Requirement | Below are the records. Transcribe them exactly.
[Stored data]
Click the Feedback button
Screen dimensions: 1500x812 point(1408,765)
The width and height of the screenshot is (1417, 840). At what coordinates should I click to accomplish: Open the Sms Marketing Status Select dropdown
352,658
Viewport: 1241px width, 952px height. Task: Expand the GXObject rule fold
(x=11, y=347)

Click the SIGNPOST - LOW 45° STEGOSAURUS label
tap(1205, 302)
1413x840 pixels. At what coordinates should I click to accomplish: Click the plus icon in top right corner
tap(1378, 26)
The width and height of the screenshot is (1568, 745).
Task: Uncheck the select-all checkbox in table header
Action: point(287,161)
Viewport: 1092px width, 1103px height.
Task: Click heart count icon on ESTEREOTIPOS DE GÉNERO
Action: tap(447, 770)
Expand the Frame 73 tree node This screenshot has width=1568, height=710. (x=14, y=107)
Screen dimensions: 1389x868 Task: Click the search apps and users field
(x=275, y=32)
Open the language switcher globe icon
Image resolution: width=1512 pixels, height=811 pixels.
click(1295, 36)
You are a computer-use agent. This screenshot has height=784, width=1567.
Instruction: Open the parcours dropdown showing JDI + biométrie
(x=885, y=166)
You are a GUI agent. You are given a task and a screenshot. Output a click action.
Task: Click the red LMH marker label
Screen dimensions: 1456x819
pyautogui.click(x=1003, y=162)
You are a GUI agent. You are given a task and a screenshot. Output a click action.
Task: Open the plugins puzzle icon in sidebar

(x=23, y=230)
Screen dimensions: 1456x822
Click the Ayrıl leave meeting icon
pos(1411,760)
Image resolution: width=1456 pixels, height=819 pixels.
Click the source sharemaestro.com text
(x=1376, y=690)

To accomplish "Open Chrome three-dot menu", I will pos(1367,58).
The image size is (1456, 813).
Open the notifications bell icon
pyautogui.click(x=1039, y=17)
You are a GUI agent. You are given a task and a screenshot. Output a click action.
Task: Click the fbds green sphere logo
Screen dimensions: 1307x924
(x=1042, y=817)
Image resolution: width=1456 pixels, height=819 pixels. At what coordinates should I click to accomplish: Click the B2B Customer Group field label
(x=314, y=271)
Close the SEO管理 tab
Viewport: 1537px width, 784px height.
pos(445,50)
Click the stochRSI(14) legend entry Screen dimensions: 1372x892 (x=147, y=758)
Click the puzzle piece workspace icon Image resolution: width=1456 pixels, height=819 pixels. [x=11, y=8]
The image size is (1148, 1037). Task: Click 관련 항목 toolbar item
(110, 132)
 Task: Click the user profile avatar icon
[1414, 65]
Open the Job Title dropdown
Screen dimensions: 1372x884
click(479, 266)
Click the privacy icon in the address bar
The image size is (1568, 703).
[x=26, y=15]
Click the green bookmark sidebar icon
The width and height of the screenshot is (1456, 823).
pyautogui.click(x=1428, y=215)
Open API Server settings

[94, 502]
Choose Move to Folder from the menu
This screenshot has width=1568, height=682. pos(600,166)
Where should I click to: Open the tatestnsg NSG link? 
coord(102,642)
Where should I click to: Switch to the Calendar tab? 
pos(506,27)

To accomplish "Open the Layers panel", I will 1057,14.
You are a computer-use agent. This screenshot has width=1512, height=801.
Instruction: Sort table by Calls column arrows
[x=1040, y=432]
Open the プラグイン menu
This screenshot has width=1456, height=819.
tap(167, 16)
[/Stored data]
Result of this task |
Click the Feedback button
Screen dimensions: 1500x812 point(1408,765)
The width and height of the screenshot is (1417, 840). At what coordinates should I click to accomplish: Open the Sms Marketing Status Select dropdown
352,658
Viewport: 1241px width, 952px height. Task: Expand the GXObject rule fold
(x=11, y=347)

Click the SIGNPOST - LOW 45° STEGOSAURUS label
tap(1205, 302)
1413x840 pixels. At what coordinates should I click to accomplish: Click the plus icon in top right corner
tap(1378, 26)
The width and height of the screenshot is (1568, 745).
Task: Uncheck the select-all checkbox in table header
Action: point(287,161)
Viewport: 1092px width, 1103px height.
Task: Click heart count icon on ESTEREOTIPOS DE GÉNERO
Action: tap(447, 770)
Expand the Frame 73 tree node This screenshot has width=1568, height=710. (x=14, y=107)
Screen dimensions: 1389x868 Task: Click the search apps and users field
(x=275, y=32)
Open the language switcher globe icon
Image resolution: width=1512 pixels, height=811 pixels.
click(1295, 36)
You are a computer-use agent. This screenshot has height=784, width=1567.
Instruction: Open the parcours dropdown showing JDI + biométrie
(x=885, y=166)
You are a GUI agent. You are given a task and a screenshot. Output a click action.
Task: Click the red LMH marker label
Screen dimensions: 1456x819
pyautogui.click(x=1003, y=162)
You are a GUI agent. You are given a task and a screenshot. Output a click action.
Task: Open the plugins puzzle icon in sidebar

(x=23, y=230)
Screen dimensions: 1456x822
Click the Ayrıl leave meeting icon
pos(1411,760)
Image resolution: width=1456 pixels, height=819 pixels.
Click the source sharemaestro.com text
(x=1376, y=690)

To accomplish "Open Chrome three-dot menu", I will pos(1367,58).
The image size is (1456, 813).
Open the notifications bell icon
pyautogui.click(x=1039, y=17)
You are a GUI agent. You are given a task and a screenshot. Output a click action.
Task: Click the fbds green sphere logo
Screen dimensions: 1307x924
(x=1042, y=817)
Image resolution: width=1456 pixels, height=819 pixels. At what coordinates should I click to accomplish: Click the B2B Customer Group field label
(x=314, y=271)
Close the SEO管理 tab
Viewport: 1537px width, 784px height.
pos(445,50)
Click the stochRSI(14) legend entry Screen dimensions: 1372x892 (x=147, y=758)
Click the puzzle piece workspace icon Image resolution: width=1456 pixels, height=819 pixels. [x=11, y=8]
The image size is (1148, 1037). Task: Click 관련 항목 toolbar item
(110, 132)
 Task: Click the user profile avatar icon
[1414, 65]
Open the Job Title dropdown
Screen dimensions: 1372x884
click(479, 266)
Click the privacy icon in the address bar
The image size is (1568, 703).
[x=26, y=15]
Click the green bookmark sidebar icon
The width and height of the screenshot is (1456, 823).
pyautogui.click(x=1428, y=215)
Open API Server settings

[94, 502]
Choose Move to Folder from the menu
This screenshot has width=1568, height=682. pos(600,166)
Where should I click to: Open the tatestnsg NSG link? 
coord(102,642)
Where should I click to: Switch to the Calendar tab? 
pos(506,27)

To accomplish "Open the Layers panel", I will 1057,14.
You are a computer-use agent. This screenshot has width=1512, height=801.
Instruction: Sort table by Calls column arrows
[x=1040, y=432]
Open the プラグイン menu
This screenshot has width=1456, height=819.
tap(167, 16)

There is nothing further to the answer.